Fustigeant le “climat de défiance” instauré selon lui par les trois ministres qui se sont succédé rue de Grenelle depuis 2002 - Luc Ferry, François Fillon, Gilles de Robien -, le secrétaire national de la Ligue de l’Enseignement, Eric Favey, a déploré “trois constantes : une gestion d’épicier, une pensée éducative réactionnaire et le mépris pour les acteurs de l’Ecole”.
“Si on nous donne l’impulsion et les moyens, on peut restaurer la confiance”, a commenté Thierry Cadart, du Sgen-CFDT.
“Notre souci est d’instaurer un dialogue efficace, c’est important que nous l’exprimions ensemble”, a ajouté Luc Bentz, secrétaire national de l’Unsa-Education, réitérant l’option commune de “prendre le temps” pour débattre sur le système éducatif, de rechercher le “consensus” et de “s’appuyer sur les textes existants comme le rapport Thélot”.

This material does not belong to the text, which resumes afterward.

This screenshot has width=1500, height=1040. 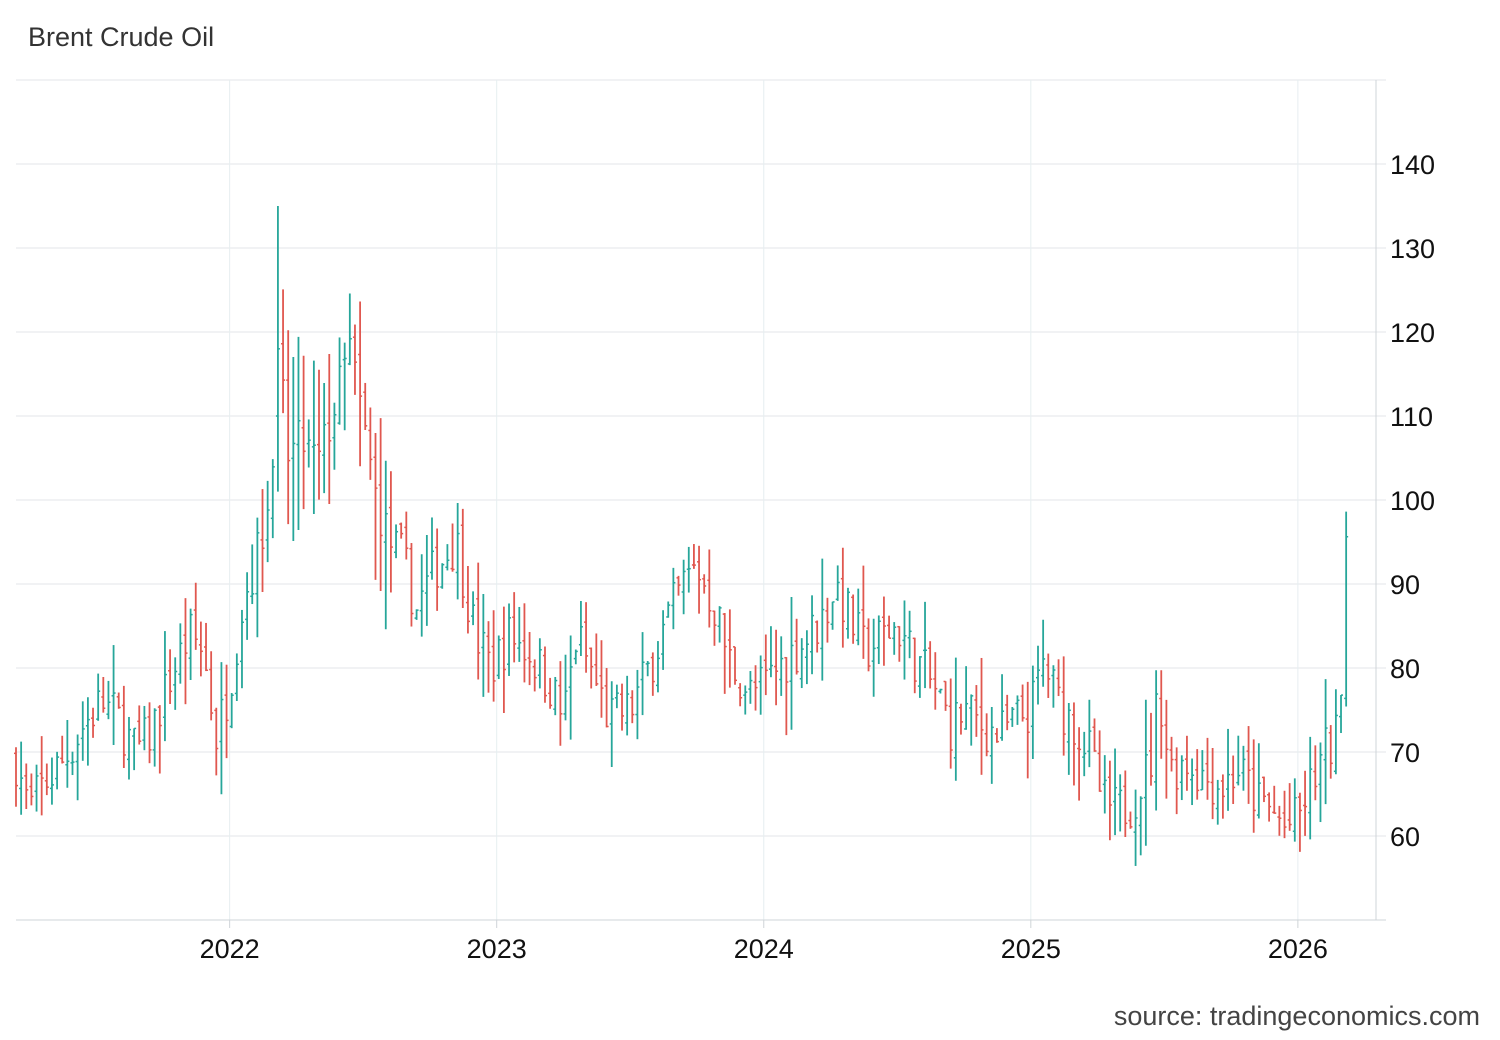 I want to click on y-tick-label-130: 130, so click(x=1412, y=249).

Issu du débat national sur l’Ecole organisé après le long mouvement de grève de 2003, ce rapport a été selon eux “enterré par François Fillon” dans sa loi d’orientation en 2005.
“A force de jouer avec le feu, de commander des rapports qu’on enterre, de mépriser les actions collectives, on installe un sentiment d’impuissance, or, dans l’Education nationale, ça irrigue toutes les strates, y compris la jeunesse”, a analysé M. Favey.
“Les entrées ne doivent pas être que budgétaires mais, si les schémas budgétaires sont imposés à l’avance, on n’en sortira pas”, a détaillé Thierry Cadart, du Sgen-CFDT, repris par M. Hamana : “on ne parle pas d’une conférence sur les salaires des enseignants, on parle d’une conférence sur l’Education pour construire un système qui réponde aux besoins”.